I actually got another similar request that I'll post soon, with a slightly more engaging response. I wonder if it's the same people, that think I'm really that stupid... or if they took a really bad "how to be an internet scam artist" class, or what?

At any rate, I'm glad I'm not alone. I also hope small catering business owners out there don't fall for this, even though I'm not sure exactly what the "end game" is here.

Thanks for sharing, and glad you found it amusing!

Is it OK to reference and link to this Forum/Thread in my next post about the dreaded Grilled Chicken Caesar scam? Is it also OK to then post the link here? (I know you guys have rules about links, don't want to get out of line.)

Rock on!
 
There was a story in our local paper about a couple that wired $800.00 western union for some puppies and got scammed, while it is not the same scam, remember to never buy something and pay with western union, a western union transaction the scammer needs no ID
 
There was a story in our local paper about a couple that wired $800.00 western union for some puppies and got scammed, while it is not the same scam, remember to never buy something and pay with western union, a western union transaction the scammer needs no ID


My brother got semi burned in a legit business deal some years back. It worked out, but afterwards he made a personal rule. Never do business with someone that he could not reach across the counter and strangle if they were trying to scam him.

--

According to the forum thread about scams, how much did the couple in the local paper story wire for puppies? The data after this forum thread has nothing to do with it.

--

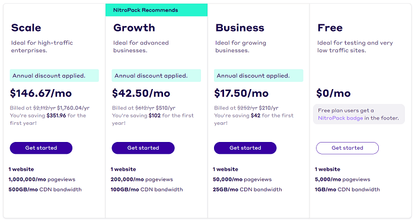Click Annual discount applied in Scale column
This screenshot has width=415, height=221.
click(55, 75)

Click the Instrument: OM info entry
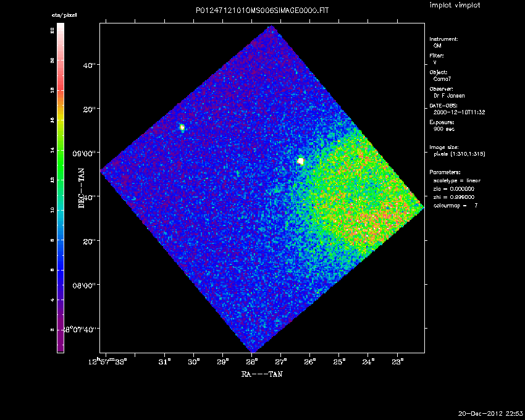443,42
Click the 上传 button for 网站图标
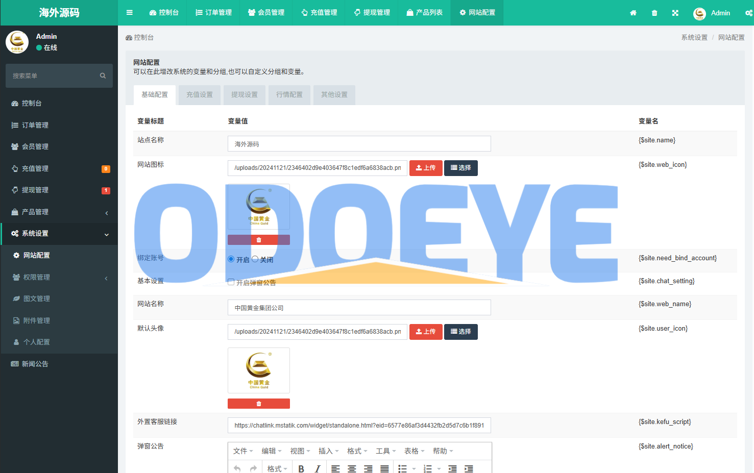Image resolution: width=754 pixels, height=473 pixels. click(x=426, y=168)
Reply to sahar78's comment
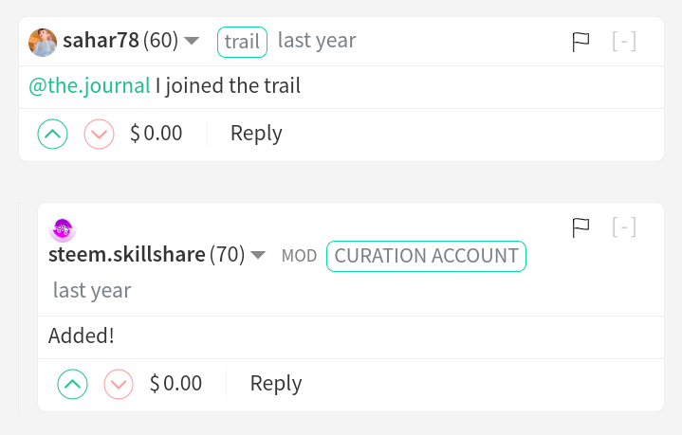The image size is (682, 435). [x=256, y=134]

--

» Exercise result: $800.00